The county, Port of Othello and the nonprofit Adams County Development Council are partnering on an $83,000 study to explore developing an industrial wastewater treatment facility for the port’s Bruce industrial site, about 4 miles east of Othello, Wash.
In recent years, the county has been unsuccessful in recruiting food processing companies into the area due to the lack of infrastructure, said Stephen McFadden, economic development director for the county.
That includes a recent $350 million dairy-related project that would have created more than 150 jobs, but required a treatment facility capable of handling 1.3 million gallons of wastewater per day.
“There’s no such thing in our county,” McFadden said. “In the past two years, we’ve really begun to recognize that we are infrastructure-poor, in terms of attracting and serving business and industry.”
The study will be completed in December. The agencies received $50,000 from the state Community Economic Revitalization Board, and are sharing the remaining cost. They had their first meeting with engineers last week.
The county owns 90 acres near the industrial park. The study will determine whether it is a feasible site for a plant, whether another location would better and the best type of design, allowing for growth as new employers are recruited.
McFadden said the agencies want an environmentally sound processing facility.
“We want a facility that will use a water re-use technology,” he said. “Waste water will come in from a processor, the plant will treat the water to a much higher quality of water than what is normally sent through a processing plant and then applied to irrigated circles or sent down the irrigation canal.
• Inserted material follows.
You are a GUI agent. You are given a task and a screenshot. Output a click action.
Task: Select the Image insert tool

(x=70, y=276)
We want this water to be recyclable by local processors.”
The port has more than 260 million gallons of water available per year with the option of expanding to meet future demand, McFadden said.
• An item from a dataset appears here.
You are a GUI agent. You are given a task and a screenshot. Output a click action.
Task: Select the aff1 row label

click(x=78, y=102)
Adams is one of the smallest counties in the state, and is “distressed” economically, McFadden said.
“We have one industry sector here, really — the industry is agriculture, that’s it,” he said. “We’re prime ag ground, we grow up to 60 different crops each year, depending on rotation. With open ground and the right planning, we would be a great location for food processors.”
McFadden hopes to target East Coast companies expanding into the Pacific Northwest or California companies relocating into a more affordable area.
“We have water, which is very important to anybody, we have cheap ground, we have a new area just opening up here with plots for sale,” Doyle Palmer, executive director for the port district, said.